Post-mortem
Phew!
The dreadful exams are finally over!
The last paper SUX big time!!!
Had 2 heavy papers in a day and the second was such a killer.
To top it all, i was down with a terrible migraine and simply couldn't focus.
The harder i thought, the worse the pain became.
It was unbearable.
I left the hall halfway through as i began throwing up.
For the record, I threw up twice during that very paper.
Since the pain was too much to handle, i gave up on that paper and left.
All i can do now is, pray hard for a miracle that Allah will help me get out
of this.
A simple pass will do.
I'm not asking for more.
Ya Allah, hear me out, help me & please grant me my prayers.

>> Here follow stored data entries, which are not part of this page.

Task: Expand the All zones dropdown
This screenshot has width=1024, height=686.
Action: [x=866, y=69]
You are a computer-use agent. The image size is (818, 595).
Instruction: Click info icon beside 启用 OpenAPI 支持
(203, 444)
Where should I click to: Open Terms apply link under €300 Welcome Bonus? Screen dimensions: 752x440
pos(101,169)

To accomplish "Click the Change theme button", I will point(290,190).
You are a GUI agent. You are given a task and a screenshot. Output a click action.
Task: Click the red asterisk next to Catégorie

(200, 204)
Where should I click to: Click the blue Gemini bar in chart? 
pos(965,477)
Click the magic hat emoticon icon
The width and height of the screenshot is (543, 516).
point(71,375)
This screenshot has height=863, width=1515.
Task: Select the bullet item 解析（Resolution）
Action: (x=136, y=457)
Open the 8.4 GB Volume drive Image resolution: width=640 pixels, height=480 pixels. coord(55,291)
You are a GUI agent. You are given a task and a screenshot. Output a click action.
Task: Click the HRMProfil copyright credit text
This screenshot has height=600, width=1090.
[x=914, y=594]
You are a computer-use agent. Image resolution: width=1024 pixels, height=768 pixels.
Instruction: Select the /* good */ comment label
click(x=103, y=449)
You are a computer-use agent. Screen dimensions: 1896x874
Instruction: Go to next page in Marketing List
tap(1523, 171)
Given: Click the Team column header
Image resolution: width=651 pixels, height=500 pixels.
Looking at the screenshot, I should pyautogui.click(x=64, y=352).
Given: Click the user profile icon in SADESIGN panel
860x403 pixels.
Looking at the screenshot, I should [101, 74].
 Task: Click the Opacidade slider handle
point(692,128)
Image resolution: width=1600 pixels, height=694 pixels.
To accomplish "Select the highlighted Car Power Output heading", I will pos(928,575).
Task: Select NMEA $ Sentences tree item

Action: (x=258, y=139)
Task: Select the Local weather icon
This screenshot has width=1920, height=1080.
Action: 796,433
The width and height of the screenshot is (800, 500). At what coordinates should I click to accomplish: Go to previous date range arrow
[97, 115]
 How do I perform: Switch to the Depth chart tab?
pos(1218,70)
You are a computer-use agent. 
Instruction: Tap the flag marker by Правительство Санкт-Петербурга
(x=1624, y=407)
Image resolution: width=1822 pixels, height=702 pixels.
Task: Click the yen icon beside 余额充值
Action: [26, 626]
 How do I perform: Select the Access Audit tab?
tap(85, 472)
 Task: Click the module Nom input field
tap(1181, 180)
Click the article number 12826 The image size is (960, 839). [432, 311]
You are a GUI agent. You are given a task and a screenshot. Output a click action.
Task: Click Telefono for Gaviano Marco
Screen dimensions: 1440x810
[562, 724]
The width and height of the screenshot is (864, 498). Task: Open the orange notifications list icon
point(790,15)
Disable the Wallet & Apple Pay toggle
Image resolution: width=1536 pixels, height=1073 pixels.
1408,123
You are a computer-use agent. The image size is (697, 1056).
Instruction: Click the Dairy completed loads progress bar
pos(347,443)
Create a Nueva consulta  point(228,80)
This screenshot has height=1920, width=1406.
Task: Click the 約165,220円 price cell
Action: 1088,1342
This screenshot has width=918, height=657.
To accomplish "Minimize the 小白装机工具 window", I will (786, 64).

Well, it has been almost a month since the last entry.
I have been feeling awful since the exam stress set in.
Perhaps i am too stressed out.
I think i am suffering from an unexplainable mild depression.
I was contemplating on some anti-depressants.
I'm so messed up.
Despite everything, i am glad the exam episode is over.
My hubby claims that i haven't been myself lately and decides that i terribly need a break looking at the condition i am in.
Yes hunny, i desperately need one.
A short trip to anywhere will suffice.
I need to be at a place where i don't have to think of anything but total relaxation.
For now, i'm gonna spend my days catching up on my sleep and rest my worries away.
Thank goodness, i am back in Spore.
Without the husband who is in Brunei, at least i have the lovely company of my family to combat the loneliness.

Oh, to all mothers out there, Happy Mother's Day.
N to my mum whom i can't live without, i love you more than words can say.